Prosecutors and the crew members have one week to appeal, according to the court.


Court officials didn't immediately answer calls seeking confirmation.


The 15 crew members tasked with navigating the ferry Sewol have faced scathing public criticism because they escaped the sinking ship while many of their passengers were still trapped inside. A total of 476 people were aboard the ship and only 172 were rescued. Most of the dead were teenage students traveling to a resort island on a school trip.


Nearly seven months after the sinking, 295 bodies have been recovered but nine are still missing. South Korean officials said Tuesday they've ended searches for the missing because there was only a remote chance of finding more bodies while worries have grown over the safety of divers. Two civilian divers have died after falling unconscious during searches.


"As our loved ones remain trapped in the cold waters, this decision is unbearably painful for us. But we requested that the search operations be stopped" because of safety concerns, Min Dong-im, 36, the wife of a missing teacher, tearfully said at a televised news conference.


The Sewol's sinking, one of the country's deadliest disasters in decades, led to widespread national grief and soul-searching. Authorities blamed overloaded cargo, improper storage, untimely rescue efforts and corruption by the ship's owners that prevented enough spending on safety, along with the crew members' behaviour.

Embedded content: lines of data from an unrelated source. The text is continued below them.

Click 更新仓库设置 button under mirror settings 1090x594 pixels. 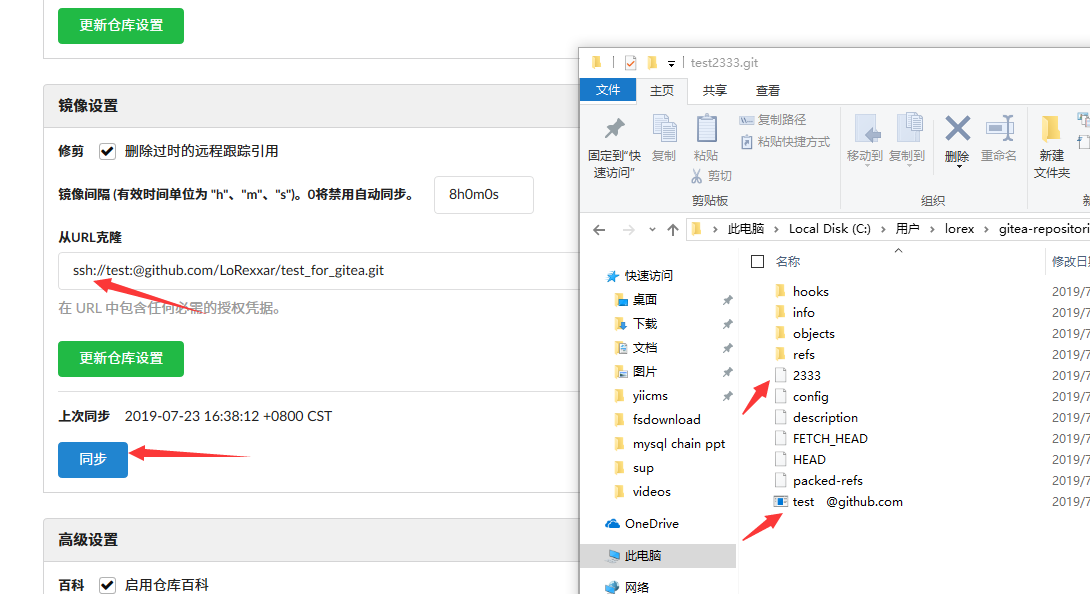(x=121, y=358)
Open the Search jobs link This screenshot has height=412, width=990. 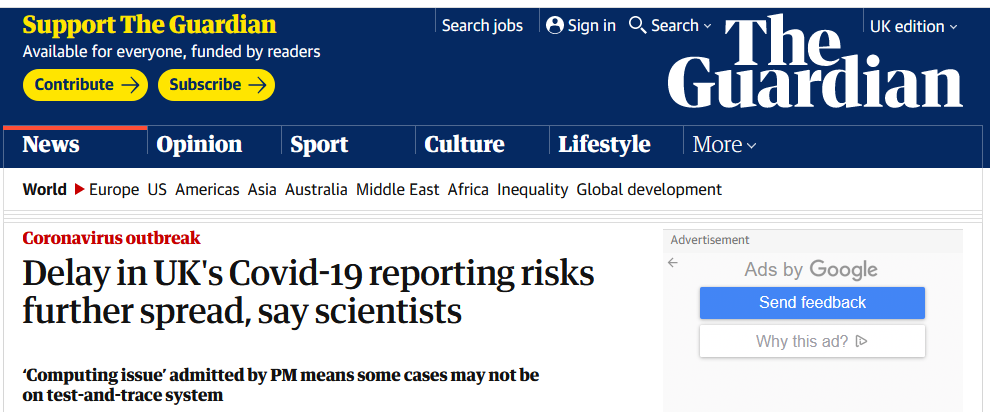(x=482, y=26)
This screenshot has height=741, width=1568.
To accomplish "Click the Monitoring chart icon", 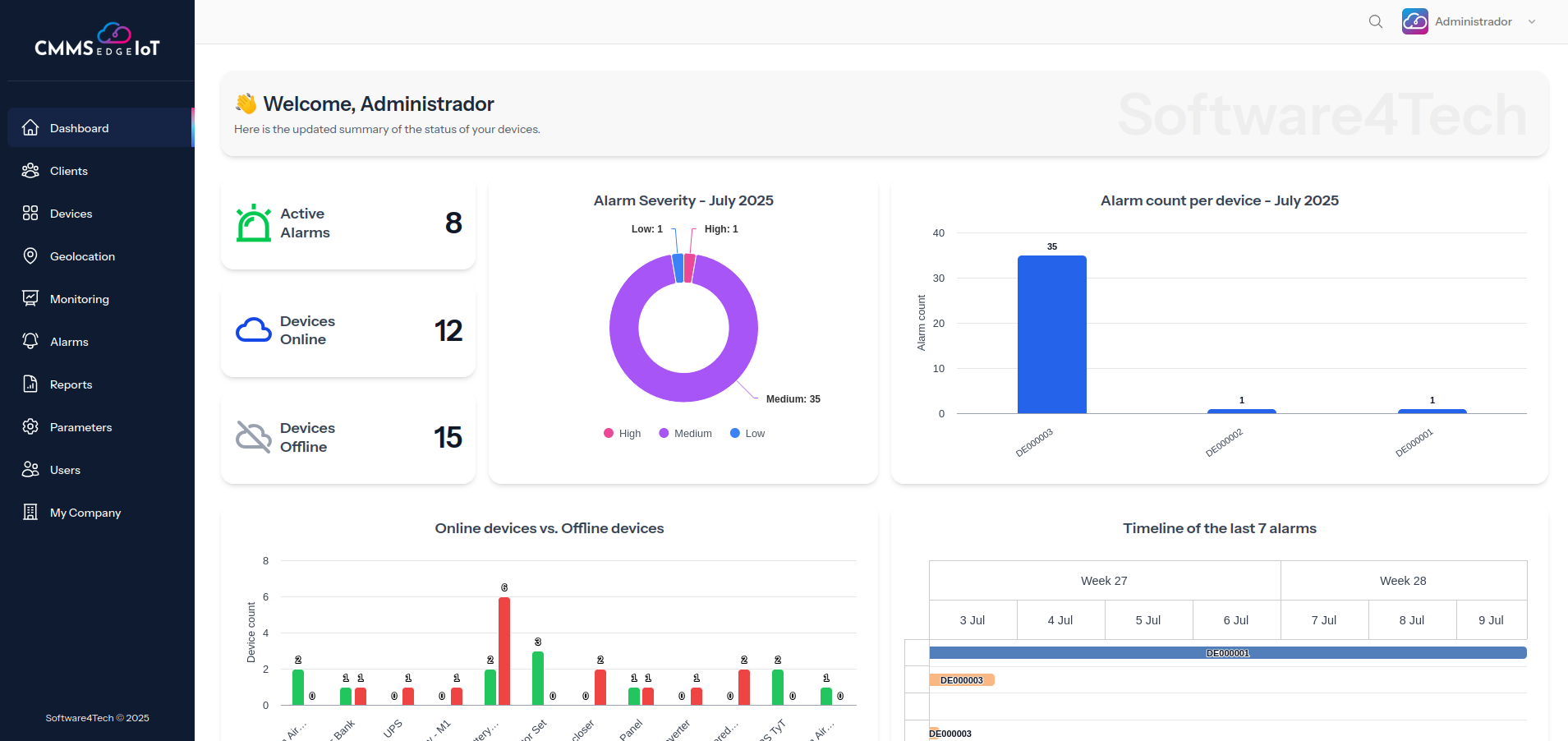I will tap(30, 299).
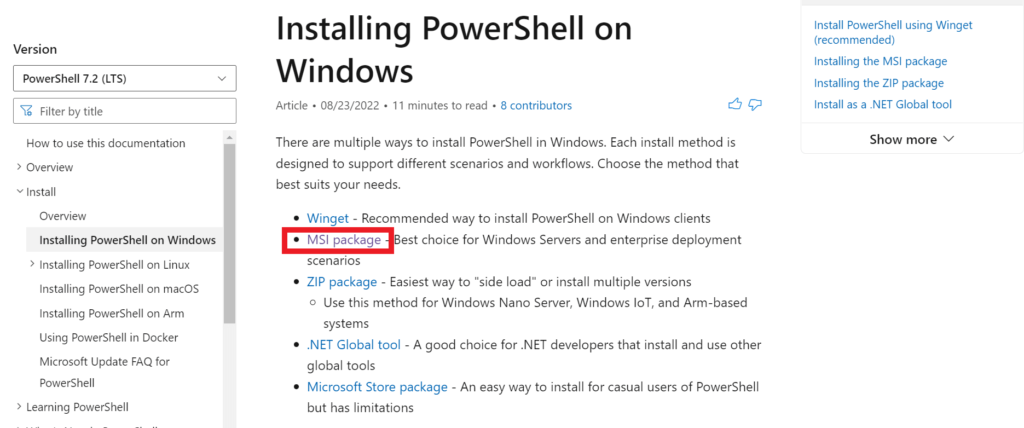Screen dimensions: 1024x428
Task: Jump to Installing the ZIP package section
Action: tap(878, 83)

Last Friday, South Korean lawmakers approved plans to disband the coast guard and transfer its responsibilities to other government agencies. The coast guard was criticized for unprofessional, slow rescue efforts. Also last week, three relatives of the ship's billionaire owner were sentenced to up to three years in prison, about four months after the tycoon was found dead after he fled the law.


Prosecutors have accused the crew members of tacitly colluding to abandon the ship even though they knew that passengers would be trapped and killed after it sank. The defence in the trial has denied any collusion among the crew members, saying they were confused, injured and panicked.


Many student survivors have said they were repeatedly ordered over a loudspeaker to stay on the sinking ship and that they didn't remember any evacuation order being given before they helped each other flee the vessel.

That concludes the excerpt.